* DATA RECORDS *
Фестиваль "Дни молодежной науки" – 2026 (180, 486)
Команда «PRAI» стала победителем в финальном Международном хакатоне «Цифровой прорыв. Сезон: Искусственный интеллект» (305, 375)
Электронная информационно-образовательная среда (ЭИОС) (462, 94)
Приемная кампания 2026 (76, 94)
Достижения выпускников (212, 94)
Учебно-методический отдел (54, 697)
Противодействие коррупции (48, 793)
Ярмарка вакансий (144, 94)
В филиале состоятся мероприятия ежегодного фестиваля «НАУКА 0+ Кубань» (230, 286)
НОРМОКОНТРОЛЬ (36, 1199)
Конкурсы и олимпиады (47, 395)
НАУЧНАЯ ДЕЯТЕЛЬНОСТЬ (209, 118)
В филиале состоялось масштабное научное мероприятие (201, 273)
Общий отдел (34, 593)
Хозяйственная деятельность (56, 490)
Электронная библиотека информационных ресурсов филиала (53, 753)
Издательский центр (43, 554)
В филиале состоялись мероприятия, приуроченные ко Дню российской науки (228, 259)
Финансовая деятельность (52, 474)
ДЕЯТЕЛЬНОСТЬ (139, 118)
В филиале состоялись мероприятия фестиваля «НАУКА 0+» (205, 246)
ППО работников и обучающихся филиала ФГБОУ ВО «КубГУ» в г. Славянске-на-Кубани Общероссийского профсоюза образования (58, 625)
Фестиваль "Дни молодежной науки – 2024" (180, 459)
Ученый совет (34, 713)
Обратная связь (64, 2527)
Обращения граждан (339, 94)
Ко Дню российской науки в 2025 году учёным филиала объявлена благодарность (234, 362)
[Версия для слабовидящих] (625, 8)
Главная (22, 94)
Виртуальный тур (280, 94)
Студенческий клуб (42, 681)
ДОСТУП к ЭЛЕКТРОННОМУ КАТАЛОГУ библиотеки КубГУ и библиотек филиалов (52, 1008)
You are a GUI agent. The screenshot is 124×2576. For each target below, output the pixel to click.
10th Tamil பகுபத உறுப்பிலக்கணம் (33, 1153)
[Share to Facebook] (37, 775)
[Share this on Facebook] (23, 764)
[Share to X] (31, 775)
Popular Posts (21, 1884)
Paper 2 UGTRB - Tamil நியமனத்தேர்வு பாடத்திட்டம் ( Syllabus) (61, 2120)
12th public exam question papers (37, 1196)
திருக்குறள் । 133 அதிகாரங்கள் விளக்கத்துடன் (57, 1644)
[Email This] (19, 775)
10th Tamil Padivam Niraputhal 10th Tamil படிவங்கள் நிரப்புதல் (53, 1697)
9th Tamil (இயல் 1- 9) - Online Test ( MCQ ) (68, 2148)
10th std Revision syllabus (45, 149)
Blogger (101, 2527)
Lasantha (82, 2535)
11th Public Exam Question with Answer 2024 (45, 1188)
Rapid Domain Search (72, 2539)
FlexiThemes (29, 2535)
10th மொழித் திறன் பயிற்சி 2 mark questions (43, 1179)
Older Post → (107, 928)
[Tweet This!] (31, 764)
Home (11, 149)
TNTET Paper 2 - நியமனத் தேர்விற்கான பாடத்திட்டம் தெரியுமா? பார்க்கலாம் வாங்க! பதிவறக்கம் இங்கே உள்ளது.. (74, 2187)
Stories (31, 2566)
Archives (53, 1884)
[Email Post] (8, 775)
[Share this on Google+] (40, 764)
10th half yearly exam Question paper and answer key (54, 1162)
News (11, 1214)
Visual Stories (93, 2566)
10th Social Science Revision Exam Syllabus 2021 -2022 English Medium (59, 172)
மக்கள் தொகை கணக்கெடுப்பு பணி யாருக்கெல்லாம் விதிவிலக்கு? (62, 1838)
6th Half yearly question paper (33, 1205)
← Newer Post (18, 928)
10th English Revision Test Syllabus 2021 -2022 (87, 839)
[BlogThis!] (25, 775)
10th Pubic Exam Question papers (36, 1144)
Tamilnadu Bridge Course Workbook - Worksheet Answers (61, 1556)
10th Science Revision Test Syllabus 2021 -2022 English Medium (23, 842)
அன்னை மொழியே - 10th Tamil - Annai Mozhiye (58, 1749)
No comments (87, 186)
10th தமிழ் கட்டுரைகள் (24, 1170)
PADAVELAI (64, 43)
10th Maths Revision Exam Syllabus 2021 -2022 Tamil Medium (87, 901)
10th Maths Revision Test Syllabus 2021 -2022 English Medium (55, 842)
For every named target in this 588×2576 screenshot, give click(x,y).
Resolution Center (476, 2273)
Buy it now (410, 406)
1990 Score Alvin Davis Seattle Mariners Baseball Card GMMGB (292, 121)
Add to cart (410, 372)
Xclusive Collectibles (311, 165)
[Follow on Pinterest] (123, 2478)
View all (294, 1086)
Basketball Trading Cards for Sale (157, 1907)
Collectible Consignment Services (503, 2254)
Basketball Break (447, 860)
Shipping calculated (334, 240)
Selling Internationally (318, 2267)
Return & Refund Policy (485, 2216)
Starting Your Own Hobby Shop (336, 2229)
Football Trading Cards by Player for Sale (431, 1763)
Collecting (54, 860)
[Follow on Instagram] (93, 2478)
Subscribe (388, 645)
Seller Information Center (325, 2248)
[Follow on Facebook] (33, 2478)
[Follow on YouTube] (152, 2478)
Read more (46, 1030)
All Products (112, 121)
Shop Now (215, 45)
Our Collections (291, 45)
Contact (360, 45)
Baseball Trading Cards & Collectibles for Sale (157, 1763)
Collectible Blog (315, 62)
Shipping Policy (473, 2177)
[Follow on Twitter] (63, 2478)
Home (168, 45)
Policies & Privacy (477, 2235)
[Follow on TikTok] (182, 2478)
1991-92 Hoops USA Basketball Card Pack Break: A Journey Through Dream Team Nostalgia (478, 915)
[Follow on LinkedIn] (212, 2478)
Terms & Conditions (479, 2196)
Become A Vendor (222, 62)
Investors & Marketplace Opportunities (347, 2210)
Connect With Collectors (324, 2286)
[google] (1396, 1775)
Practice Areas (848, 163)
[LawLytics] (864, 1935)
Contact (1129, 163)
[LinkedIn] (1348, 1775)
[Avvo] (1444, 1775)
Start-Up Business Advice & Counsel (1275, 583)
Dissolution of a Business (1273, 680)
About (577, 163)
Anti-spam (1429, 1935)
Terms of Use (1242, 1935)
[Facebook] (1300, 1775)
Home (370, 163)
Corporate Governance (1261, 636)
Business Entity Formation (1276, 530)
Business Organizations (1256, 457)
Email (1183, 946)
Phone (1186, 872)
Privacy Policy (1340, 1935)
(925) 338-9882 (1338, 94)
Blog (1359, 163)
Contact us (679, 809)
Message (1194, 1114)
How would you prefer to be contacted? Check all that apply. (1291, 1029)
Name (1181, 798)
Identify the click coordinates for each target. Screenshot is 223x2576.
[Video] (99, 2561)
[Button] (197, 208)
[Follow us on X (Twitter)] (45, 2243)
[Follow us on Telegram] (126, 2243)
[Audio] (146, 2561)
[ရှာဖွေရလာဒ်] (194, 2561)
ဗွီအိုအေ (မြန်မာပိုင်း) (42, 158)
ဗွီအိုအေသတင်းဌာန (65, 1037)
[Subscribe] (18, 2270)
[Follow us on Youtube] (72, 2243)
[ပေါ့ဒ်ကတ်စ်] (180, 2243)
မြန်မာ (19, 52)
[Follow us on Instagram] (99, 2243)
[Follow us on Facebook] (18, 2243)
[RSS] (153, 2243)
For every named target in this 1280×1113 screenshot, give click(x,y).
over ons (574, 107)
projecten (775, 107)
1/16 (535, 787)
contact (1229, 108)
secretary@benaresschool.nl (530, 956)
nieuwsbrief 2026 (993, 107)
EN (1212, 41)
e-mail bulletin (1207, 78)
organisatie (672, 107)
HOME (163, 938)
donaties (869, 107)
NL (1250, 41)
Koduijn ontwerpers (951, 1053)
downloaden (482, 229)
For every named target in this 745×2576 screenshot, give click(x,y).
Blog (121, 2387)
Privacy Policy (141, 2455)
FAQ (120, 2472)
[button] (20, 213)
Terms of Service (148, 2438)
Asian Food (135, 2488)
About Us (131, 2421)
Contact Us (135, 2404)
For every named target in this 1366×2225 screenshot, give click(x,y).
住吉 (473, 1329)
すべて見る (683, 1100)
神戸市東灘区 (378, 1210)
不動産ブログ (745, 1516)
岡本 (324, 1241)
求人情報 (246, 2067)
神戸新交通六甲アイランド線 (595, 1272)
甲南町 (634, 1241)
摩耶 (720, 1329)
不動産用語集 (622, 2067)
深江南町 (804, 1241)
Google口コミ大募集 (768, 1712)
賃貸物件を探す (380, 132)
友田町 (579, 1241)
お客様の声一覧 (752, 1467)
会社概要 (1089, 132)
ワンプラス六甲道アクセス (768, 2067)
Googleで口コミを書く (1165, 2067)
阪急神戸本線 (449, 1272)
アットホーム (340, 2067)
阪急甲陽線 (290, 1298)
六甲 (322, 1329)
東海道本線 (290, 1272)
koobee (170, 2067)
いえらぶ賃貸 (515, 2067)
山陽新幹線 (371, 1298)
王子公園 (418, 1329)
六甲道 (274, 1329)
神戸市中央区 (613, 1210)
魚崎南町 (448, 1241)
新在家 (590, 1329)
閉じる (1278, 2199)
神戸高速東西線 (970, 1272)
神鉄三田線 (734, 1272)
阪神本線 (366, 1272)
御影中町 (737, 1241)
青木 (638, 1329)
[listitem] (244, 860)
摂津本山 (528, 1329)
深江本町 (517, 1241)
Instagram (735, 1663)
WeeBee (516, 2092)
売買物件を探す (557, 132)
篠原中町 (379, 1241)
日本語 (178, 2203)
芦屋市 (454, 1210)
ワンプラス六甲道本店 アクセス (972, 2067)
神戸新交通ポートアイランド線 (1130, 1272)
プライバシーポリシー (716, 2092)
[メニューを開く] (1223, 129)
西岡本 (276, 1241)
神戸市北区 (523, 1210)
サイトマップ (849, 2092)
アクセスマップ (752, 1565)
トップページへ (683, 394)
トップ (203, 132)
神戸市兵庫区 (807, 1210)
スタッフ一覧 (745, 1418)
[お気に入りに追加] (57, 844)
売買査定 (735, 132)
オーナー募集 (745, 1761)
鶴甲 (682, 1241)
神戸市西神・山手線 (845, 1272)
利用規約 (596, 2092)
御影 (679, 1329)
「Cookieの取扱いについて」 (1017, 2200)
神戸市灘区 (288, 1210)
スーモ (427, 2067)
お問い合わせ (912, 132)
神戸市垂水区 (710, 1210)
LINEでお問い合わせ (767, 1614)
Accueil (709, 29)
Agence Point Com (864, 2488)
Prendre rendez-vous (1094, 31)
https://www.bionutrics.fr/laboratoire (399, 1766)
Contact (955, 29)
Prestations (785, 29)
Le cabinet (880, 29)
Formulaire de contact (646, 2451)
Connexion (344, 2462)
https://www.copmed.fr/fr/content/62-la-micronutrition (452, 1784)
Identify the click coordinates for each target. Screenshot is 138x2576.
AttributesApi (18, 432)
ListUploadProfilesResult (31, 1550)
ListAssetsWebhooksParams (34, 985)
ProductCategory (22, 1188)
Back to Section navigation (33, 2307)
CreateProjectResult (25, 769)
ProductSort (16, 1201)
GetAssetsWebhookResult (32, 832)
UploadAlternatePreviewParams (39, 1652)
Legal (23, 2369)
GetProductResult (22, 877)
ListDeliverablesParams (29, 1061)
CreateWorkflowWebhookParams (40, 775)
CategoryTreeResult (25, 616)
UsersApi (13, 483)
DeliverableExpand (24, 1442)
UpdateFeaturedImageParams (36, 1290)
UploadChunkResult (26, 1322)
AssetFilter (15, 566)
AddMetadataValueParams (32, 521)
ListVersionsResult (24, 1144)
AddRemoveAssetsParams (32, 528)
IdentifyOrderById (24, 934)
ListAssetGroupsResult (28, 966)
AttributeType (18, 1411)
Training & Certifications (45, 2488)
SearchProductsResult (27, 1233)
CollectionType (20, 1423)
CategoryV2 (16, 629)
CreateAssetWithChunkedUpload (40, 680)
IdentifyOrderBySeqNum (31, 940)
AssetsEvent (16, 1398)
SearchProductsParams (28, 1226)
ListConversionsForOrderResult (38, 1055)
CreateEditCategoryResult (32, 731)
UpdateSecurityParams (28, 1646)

* TASK DIRECTIONS *
Please output exactly the lines between the one holding "Popular Posts (21, 1884)" and the one holding "[Tweet This!] (31, 764)" in the records above, inclusive, and nothing more.

* FINISHED EXERCISE *
Popular Posts (21, 1884)
Paper 2 UGTRB - Tamil நியமனத்தேர்வு பாடத்திட்டம் ( Syllabus) (61, 2120)
12th public exam question papers (37, 1196)
திருக்குறள் । 133 அதிகாரங்கள் விளக்கத்துடன் (57, 1644)
[Email This] (19, 775)
10th Tamil Padivam Niraputhal 10th Tamil படிவங்கள் நிரப்புதல் (53, 1697)
9th Tamil (இயல் 1- 9) - Online Test ( MCQ ) (68, 2148)
10th std Revision syllabus (45, 149)
Blogger (101, 2527)
Lasantha (82, 2535)
11th Public Exam Question with Answer 2024 (45, 1188)
Rapid Domain Search (72, 2539)
FlexiThemes (29, 2535)
10th மொழித் திறன் பயிற்சி 2 mark questions (43, 1179)
Older Post → (107, 928)
[Tweet This!] (31, 764)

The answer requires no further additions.